__To do__.
Where does the string "swatch" appear? Copy every line of the entries below that holds it.

(Stored items from a collection)
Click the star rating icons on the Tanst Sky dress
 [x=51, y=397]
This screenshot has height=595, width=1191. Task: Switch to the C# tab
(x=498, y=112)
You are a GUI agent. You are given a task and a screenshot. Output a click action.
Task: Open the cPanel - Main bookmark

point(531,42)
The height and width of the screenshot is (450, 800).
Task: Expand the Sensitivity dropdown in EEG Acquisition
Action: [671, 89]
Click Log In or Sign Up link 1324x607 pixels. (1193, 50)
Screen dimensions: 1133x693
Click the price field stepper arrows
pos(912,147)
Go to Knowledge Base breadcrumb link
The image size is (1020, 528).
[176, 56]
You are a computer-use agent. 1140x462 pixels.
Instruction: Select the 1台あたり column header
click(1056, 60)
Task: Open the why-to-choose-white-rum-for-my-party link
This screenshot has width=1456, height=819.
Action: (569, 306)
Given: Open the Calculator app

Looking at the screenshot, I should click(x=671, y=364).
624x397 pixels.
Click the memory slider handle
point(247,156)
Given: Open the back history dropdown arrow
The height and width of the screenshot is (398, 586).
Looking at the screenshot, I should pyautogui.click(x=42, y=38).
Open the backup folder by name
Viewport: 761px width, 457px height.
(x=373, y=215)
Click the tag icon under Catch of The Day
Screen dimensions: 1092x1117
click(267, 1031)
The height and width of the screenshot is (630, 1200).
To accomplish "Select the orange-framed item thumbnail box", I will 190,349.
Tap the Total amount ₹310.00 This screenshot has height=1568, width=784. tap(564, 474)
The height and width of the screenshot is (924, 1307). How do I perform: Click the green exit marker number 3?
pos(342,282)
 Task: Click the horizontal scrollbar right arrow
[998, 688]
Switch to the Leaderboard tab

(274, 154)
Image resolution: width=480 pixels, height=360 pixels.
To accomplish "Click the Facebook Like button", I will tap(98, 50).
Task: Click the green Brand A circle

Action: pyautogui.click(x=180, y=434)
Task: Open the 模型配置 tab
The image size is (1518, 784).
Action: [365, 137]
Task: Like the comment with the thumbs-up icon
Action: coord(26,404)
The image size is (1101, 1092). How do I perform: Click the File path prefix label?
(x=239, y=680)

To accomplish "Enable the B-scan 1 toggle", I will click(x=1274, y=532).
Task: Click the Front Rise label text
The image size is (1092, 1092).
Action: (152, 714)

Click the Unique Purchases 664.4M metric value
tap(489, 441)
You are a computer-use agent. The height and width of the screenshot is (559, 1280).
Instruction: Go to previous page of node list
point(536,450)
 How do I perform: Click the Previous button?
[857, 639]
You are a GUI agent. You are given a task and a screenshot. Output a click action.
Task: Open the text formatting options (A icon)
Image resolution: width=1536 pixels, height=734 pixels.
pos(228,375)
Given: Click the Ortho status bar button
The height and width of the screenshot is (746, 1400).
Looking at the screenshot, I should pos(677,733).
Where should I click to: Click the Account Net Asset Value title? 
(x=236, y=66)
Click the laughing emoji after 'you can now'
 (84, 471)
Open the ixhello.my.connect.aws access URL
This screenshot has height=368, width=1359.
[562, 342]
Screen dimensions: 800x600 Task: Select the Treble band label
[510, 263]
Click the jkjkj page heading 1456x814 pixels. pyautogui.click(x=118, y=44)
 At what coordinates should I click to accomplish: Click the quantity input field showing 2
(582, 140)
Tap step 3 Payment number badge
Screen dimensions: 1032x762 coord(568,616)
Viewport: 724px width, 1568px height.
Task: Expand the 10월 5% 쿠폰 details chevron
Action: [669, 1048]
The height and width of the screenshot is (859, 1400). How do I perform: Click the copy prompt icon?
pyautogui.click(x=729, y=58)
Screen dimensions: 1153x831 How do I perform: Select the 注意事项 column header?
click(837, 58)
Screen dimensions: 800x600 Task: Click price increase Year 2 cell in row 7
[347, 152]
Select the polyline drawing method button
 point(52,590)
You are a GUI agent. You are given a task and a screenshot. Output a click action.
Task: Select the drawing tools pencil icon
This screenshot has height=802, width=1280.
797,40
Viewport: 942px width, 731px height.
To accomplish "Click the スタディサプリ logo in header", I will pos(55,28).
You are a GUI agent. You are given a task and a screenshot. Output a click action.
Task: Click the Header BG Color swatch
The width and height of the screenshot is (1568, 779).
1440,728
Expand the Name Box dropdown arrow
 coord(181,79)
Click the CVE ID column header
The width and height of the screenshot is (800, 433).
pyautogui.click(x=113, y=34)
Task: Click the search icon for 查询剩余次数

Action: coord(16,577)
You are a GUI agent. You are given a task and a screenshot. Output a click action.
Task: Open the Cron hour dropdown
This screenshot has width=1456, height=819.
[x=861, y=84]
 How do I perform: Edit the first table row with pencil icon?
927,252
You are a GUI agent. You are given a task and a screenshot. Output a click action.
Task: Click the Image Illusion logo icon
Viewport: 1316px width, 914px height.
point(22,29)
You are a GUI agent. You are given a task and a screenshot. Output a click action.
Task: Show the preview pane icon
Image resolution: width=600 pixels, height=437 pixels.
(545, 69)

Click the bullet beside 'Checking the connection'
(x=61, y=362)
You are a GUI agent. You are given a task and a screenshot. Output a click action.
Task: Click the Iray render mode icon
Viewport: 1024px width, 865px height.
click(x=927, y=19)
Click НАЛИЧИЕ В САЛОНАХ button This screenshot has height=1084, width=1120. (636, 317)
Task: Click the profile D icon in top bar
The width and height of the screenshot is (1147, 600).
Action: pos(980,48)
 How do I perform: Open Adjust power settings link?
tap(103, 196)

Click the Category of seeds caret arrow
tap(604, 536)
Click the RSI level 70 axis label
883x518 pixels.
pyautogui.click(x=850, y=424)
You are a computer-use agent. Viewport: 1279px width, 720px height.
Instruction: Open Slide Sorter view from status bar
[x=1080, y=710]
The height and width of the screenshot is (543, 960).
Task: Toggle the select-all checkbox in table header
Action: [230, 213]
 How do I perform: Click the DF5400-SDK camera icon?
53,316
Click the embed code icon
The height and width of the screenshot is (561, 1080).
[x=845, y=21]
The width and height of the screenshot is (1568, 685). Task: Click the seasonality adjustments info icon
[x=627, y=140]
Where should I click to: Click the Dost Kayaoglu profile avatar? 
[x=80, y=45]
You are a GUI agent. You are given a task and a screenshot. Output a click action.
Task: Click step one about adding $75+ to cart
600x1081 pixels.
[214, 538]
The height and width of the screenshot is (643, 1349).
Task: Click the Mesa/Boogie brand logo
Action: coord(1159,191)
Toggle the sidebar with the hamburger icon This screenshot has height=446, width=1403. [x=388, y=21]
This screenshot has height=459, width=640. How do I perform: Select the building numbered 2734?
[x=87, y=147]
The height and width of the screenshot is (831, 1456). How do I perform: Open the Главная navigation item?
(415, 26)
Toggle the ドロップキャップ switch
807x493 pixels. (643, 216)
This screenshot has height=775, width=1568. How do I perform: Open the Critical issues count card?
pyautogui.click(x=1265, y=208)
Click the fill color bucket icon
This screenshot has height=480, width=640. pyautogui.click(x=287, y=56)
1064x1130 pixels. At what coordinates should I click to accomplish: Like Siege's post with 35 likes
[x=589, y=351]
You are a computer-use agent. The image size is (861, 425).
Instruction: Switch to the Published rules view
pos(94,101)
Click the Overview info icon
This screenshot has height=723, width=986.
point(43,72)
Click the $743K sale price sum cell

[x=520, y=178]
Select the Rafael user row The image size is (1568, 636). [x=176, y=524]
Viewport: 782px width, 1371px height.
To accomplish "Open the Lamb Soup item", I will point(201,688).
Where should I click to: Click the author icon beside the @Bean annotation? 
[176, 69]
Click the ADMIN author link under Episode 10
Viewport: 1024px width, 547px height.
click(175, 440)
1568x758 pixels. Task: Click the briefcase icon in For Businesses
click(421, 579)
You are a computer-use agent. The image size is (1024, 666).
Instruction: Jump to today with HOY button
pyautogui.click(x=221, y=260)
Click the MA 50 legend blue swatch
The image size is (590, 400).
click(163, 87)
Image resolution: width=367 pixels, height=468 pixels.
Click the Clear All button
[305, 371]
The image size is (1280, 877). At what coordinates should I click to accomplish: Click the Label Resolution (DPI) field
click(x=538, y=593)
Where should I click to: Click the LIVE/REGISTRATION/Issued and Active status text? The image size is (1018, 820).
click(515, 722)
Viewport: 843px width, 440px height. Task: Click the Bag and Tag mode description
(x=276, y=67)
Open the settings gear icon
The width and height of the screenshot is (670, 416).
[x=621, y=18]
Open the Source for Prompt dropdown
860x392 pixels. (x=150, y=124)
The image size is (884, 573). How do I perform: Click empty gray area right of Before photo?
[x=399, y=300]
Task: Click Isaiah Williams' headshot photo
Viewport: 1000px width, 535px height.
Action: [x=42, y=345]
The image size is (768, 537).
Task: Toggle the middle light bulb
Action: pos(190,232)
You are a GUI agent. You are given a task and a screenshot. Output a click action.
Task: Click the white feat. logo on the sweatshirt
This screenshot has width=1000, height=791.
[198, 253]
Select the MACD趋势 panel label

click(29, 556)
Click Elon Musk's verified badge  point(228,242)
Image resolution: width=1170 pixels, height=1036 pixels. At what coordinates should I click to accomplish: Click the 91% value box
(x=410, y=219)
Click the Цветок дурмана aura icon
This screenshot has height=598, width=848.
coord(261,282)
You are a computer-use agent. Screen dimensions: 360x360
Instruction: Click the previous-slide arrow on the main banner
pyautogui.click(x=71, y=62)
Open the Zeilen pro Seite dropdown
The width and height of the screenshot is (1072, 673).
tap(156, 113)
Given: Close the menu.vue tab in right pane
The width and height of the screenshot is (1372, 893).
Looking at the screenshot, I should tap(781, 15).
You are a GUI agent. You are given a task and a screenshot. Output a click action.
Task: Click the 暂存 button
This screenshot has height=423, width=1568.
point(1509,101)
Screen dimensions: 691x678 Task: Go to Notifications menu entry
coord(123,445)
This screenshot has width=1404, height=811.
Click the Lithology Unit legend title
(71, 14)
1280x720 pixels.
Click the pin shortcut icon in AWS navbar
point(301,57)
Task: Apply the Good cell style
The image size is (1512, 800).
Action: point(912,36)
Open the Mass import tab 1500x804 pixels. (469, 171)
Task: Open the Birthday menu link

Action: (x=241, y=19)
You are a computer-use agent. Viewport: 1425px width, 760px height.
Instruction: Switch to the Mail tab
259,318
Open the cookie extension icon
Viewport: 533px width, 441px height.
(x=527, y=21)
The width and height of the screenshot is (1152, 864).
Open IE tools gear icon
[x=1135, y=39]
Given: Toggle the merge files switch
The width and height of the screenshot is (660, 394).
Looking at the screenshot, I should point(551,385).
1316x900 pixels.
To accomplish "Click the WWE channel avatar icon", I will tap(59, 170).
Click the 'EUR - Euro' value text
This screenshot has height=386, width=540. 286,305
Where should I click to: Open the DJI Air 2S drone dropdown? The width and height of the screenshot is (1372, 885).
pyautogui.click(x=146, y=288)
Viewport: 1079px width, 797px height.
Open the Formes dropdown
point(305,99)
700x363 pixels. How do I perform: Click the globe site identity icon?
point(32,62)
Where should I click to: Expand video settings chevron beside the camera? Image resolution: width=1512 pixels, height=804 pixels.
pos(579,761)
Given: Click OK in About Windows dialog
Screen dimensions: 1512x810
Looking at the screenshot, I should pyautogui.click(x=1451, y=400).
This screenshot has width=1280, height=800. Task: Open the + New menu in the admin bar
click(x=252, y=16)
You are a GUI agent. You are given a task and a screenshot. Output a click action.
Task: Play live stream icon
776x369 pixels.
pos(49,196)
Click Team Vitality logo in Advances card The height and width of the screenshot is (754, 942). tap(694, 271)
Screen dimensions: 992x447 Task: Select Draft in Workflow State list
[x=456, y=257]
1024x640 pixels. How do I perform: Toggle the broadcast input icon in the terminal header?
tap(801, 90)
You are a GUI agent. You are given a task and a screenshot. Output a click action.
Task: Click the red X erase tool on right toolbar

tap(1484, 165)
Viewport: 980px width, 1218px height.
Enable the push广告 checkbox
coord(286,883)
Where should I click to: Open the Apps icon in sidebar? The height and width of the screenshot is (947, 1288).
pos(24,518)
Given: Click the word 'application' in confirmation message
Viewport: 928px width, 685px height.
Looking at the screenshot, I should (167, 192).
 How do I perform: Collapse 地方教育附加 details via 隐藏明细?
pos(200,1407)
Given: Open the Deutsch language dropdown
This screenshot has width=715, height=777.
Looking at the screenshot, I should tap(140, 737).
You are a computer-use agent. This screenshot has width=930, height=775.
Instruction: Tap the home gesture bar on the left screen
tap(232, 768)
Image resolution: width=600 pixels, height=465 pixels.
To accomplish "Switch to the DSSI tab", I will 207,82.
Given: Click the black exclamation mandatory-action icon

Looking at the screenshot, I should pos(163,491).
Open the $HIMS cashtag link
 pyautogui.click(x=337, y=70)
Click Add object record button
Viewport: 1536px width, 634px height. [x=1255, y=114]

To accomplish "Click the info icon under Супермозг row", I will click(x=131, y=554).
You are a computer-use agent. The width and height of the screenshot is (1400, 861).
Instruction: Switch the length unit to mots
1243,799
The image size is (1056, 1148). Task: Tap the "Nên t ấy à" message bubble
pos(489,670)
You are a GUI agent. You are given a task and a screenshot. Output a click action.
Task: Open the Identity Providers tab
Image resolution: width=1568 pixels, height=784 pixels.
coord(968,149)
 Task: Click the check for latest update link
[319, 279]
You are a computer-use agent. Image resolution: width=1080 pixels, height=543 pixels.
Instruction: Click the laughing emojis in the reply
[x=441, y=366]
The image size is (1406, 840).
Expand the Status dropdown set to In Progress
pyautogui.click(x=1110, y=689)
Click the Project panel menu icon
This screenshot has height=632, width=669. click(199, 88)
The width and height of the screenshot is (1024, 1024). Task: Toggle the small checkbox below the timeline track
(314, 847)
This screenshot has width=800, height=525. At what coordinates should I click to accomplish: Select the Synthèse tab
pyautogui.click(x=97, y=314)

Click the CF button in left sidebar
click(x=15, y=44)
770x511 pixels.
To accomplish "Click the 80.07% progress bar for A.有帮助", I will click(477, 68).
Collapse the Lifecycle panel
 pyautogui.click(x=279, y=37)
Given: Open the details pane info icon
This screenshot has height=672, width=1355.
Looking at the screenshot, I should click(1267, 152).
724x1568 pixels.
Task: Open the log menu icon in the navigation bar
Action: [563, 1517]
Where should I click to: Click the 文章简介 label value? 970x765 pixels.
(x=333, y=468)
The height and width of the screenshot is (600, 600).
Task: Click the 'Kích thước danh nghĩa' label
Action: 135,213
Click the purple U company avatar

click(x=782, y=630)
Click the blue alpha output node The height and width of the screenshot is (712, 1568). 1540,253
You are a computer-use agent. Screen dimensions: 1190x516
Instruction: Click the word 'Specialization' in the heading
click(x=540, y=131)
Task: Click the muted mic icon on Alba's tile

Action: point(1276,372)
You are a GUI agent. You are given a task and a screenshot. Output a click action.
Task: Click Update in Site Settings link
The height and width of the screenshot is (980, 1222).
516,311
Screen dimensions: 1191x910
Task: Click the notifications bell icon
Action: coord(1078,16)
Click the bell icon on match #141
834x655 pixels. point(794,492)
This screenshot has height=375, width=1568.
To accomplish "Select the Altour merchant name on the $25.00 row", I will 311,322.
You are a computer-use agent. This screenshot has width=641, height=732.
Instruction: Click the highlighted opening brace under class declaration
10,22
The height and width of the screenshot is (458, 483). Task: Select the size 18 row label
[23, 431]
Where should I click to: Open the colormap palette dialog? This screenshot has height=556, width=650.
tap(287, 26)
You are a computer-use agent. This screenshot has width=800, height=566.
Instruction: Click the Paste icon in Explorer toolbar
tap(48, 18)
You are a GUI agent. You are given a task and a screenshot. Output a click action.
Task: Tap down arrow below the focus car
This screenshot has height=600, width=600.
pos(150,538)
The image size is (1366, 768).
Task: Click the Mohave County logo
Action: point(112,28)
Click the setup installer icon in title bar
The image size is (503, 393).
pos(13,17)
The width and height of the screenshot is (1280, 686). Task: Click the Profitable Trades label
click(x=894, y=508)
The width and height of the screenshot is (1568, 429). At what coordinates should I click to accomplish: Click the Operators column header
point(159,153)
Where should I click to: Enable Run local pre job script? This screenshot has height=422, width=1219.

__Written solution__.
Task: Click the Header BG Color swatch
Click the MA 50 legend blue swatch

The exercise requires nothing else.